Variety of Mandarin, spoken in Northeast China

Northeastern Mandarin (東北話 (东北话, Dōngběihuà, Northeast speech) or
) is the subgroup of Mandarin Chinese spoken in Northeast China with the exception of the Liaodong Peninsula and few enclaves along Amur and Ussuri rivers. The classification of Northeastern Mandarin as a separate dialect group from Beijing Mandarin was first proposed by Li Rong, author of the Language Atlas of China, in 1989. However, many researchers do not accept the distinction.

== Geographical distribution ==
Northeastern Mandarin varieties are spoken in the northeastern part of China, in the provinces of Liaoning (except its southern part from Dalian to Dandong where Jiaoliao Mandarin is spoken), Jilin and Heilongjiang, and in some northern parts of Inner Mongolia. The number of speakers was estimated in 1987 as 82 million, and 98 million in 2012. The latter text also estimates that there are 37 million speakers in Heilongjiang, 26 million in Jilin, 28 million in Liaoning, and 6 million in Inner Mongolia.

==Dialects==
The Language Atlas of China divided Northeastern Mandarin into three subgroups, following a classification be Hè Wēi based on the occurrence of nasal initials in words having a zero initial in Beijing:
- Ji–Shen (吉瀋) in the east, including Jilin dialect and Shenyang dialect, has a zero initial in these words, as in Beijing.
- Ha–Fu (哈阜) in the west, including Harbin dialect and Changchun dialect, have nasal initials in these words.
- Hei–Song (黑松) in the north, including Qiqihar dialect, have zero or nasal initials in random variation.
More distant varieties tend to be more similar to the Beijing dialect than closer ones, so that the speech of Harbin is closer to that of Beijing than that of Jilin and Changchun, which in turn are closer than that of Shenyang.

A form of Northeastern Mandarin (with some words from Udege and Nanai) has been spoken since approximately 1800 by the Taz people nearby in the Russian Far East, primarily in Primorsky Krai.

Overseas, Northeastern Mandarin is increasingly being spoken in New York City Chinatowns such as Flushing.

==Phonology==
Northeastern Mandarin shares similarities with the Beijing dialect, such as a similar distribution of the Middle Chinese entering tone across the other tone classes and the preservation of initial /[w]/, where the dialects of Hebei province, which surrounds Beijing, have /[v]/. However, in northeastern Chinese, final -ian or -üan is pronounced with an /[æ]/ rather than with /[ɛ]/ or /[e]/ as in the standard. The /[ʐ]/ initial of Beijing (spelled r- in pinyin) is generally elided in northeastern varieties.

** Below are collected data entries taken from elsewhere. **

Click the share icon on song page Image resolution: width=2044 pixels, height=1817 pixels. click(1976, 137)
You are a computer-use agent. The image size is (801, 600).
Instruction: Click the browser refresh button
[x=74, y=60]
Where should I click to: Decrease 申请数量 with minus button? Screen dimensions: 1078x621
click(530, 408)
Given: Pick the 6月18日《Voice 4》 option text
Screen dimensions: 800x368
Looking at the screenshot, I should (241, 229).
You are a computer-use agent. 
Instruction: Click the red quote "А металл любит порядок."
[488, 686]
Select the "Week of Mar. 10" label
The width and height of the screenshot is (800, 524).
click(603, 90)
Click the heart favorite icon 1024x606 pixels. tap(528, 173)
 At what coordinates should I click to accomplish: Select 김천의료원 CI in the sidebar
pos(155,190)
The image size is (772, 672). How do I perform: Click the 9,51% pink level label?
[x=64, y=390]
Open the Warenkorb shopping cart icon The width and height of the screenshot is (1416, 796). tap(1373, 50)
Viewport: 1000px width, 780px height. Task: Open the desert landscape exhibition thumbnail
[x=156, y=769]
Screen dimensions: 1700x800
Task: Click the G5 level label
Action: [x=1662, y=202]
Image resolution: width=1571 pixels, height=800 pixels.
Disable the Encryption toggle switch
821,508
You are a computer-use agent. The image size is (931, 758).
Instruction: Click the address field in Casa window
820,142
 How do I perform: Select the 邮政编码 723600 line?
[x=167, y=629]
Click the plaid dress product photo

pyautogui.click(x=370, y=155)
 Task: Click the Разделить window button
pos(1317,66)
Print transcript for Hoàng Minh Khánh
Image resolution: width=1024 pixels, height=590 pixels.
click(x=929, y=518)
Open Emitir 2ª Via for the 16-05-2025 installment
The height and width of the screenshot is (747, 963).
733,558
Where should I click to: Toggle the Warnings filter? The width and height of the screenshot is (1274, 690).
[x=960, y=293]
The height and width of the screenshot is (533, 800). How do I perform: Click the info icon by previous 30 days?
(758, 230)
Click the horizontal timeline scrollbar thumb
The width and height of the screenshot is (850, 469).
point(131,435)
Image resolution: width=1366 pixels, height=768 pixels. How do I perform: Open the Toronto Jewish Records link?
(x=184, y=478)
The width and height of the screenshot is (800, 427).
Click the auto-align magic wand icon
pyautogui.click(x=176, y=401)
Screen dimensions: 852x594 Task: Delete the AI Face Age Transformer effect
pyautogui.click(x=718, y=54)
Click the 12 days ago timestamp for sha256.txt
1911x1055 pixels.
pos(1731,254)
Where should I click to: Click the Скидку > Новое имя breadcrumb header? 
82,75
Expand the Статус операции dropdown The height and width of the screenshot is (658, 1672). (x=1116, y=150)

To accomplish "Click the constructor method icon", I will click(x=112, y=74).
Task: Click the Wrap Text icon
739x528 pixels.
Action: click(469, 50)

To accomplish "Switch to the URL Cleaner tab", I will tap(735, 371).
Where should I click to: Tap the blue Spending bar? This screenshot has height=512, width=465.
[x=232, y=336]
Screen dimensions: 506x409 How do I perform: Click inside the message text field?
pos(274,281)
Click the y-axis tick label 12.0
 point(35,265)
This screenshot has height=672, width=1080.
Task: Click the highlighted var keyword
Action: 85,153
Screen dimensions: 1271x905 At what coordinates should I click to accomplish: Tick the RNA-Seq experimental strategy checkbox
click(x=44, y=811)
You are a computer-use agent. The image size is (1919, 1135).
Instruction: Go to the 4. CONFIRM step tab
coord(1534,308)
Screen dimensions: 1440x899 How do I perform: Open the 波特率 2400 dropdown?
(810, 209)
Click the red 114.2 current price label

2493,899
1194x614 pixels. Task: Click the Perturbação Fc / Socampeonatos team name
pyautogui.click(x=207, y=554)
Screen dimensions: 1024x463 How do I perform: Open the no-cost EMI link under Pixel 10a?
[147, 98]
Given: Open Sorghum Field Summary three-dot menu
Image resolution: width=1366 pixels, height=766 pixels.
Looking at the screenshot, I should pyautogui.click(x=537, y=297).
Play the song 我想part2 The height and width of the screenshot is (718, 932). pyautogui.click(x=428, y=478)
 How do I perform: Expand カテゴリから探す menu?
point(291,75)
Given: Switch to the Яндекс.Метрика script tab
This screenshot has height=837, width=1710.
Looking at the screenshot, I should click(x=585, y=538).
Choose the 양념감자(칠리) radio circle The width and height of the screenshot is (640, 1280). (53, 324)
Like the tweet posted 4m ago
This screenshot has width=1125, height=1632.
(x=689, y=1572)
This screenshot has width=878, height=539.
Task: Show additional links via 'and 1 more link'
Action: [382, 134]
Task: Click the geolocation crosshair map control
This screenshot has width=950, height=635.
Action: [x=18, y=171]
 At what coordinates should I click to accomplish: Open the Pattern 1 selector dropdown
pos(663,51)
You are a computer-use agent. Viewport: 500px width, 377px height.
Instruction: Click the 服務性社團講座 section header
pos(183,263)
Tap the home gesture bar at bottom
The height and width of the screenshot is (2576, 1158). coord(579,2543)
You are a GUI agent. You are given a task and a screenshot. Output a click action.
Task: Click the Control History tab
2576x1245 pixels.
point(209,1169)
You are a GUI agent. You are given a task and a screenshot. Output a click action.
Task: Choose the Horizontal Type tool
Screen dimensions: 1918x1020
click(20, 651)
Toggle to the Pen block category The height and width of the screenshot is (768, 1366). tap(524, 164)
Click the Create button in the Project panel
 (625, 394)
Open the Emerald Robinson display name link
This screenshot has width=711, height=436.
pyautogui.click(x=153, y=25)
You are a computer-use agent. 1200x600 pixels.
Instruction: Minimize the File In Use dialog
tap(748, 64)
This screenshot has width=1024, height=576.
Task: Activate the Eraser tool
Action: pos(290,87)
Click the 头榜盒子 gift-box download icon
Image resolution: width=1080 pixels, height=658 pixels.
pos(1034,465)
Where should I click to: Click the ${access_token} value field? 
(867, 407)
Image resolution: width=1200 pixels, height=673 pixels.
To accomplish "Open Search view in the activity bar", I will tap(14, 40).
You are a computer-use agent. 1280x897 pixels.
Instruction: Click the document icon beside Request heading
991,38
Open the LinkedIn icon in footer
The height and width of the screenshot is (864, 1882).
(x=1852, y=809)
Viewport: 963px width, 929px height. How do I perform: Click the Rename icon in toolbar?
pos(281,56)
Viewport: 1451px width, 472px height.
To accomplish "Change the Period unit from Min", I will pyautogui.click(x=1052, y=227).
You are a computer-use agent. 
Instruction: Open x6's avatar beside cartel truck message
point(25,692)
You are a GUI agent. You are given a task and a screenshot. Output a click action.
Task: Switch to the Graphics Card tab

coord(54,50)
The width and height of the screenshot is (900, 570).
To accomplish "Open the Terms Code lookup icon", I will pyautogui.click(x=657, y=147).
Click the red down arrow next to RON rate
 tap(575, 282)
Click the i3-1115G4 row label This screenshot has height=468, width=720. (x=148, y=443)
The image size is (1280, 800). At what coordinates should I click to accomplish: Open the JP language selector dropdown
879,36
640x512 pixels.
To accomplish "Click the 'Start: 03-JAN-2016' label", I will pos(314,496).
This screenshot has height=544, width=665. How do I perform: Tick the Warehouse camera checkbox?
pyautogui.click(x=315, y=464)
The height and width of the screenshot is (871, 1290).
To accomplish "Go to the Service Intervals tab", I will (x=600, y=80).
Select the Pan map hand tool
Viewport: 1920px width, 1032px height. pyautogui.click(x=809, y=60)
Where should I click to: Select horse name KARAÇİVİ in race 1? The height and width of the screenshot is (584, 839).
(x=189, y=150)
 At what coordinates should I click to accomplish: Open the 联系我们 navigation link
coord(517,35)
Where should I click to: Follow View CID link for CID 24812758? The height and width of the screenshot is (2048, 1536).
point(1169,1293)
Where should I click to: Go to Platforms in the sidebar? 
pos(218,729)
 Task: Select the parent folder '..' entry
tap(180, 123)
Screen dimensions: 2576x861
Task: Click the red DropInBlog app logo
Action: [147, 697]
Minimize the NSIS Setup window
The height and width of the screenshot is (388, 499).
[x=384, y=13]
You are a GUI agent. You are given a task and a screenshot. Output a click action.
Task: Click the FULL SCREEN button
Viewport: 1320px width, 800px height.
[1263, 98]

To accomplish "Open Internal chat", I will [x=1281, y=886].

==Cultural and regional identity==
Mandarin variants like Northeastern Mandarin often contribute to a strong regional identity. Because of its informal usage of words and tones, comedians often use Northeast dialects when performing. Comedian Zhao Benshan is recognized nationwide for his performances which make humorous use of Northeastern dialect and Northeastern Errenzhuan folk dance and song traditions.